Extracted information section start
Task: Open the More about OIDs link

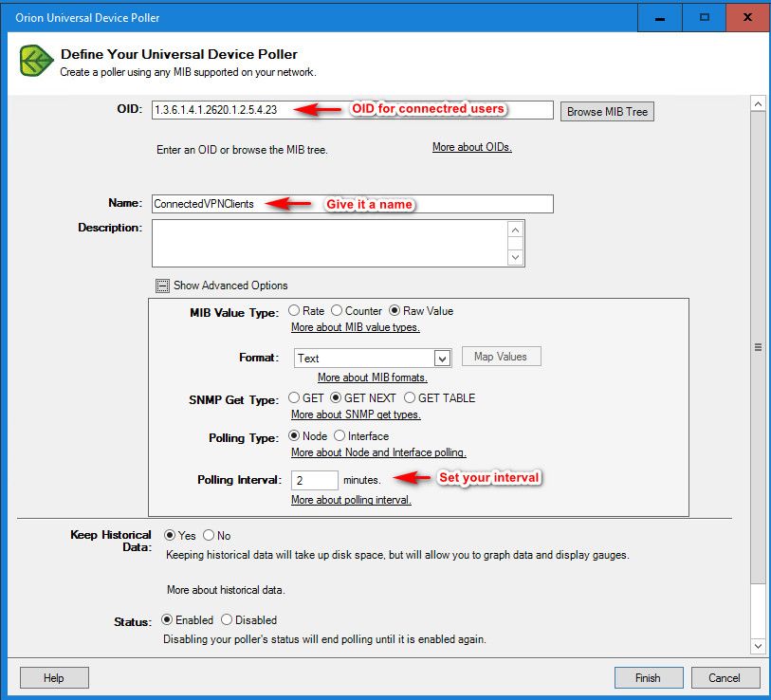Action: [471, 148]
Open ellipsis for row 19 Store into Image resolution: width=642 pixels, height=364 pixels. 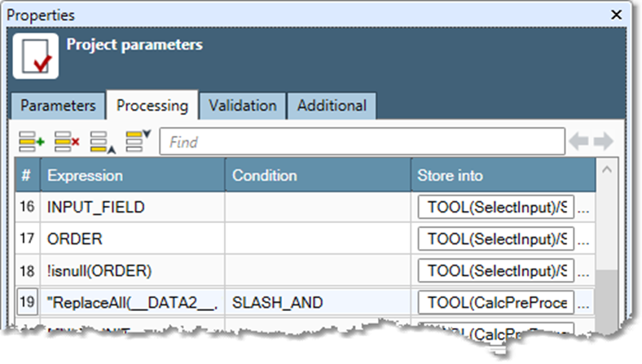coord(583,302)
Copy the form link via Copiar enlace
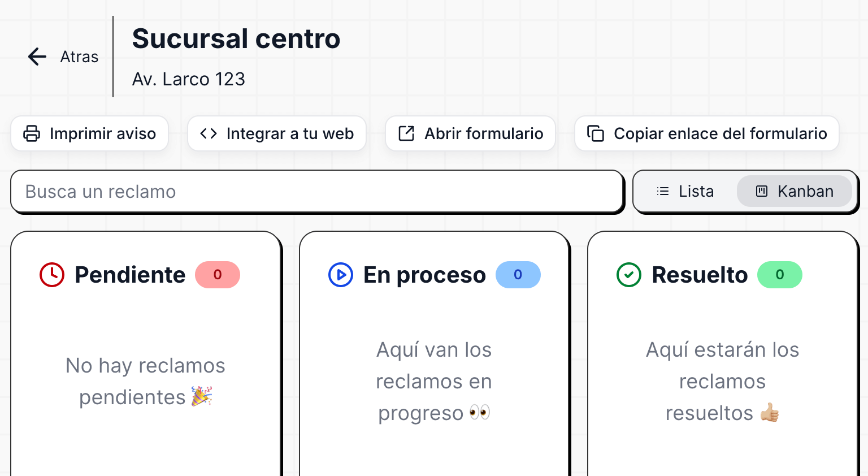868x476 pixels. [707, 133]
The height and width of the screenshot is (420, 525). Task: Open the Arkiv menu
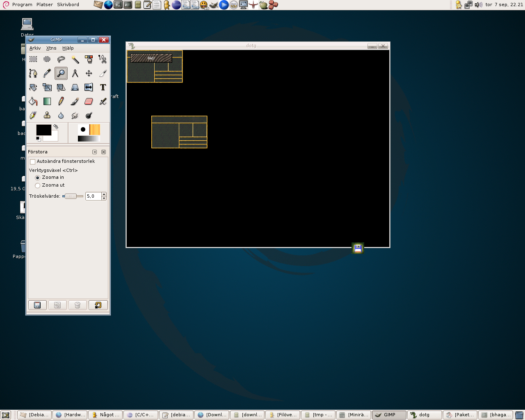(x=35, y=48)
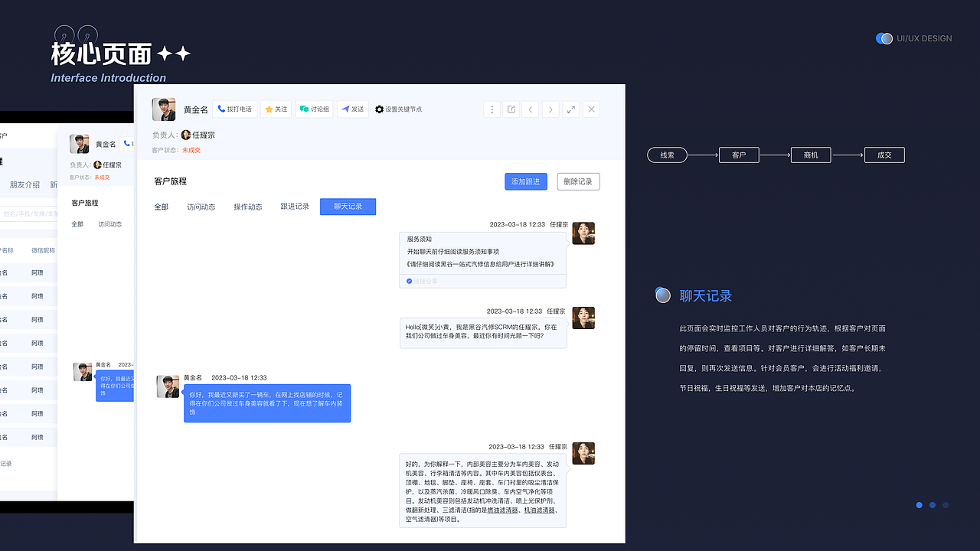This screenshot has width=980, height=551.
Task: Expand the window using the diagonal arrows icon
Action: tap(570, 109)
Extracted information section end
* About this exercise *
At the line containing "The height and", begin reproducing the entries word for word, and continue through their last line. Leave out the pictures.

* Reply *
The height and width of the screenshot is (420, 525). Task: Open the Arkiv menu
(x=35, y=48)
This screenshot has width=980, height=551.
Task: Expand the window using the diagonal arrows icon
Action: tap(570, 109)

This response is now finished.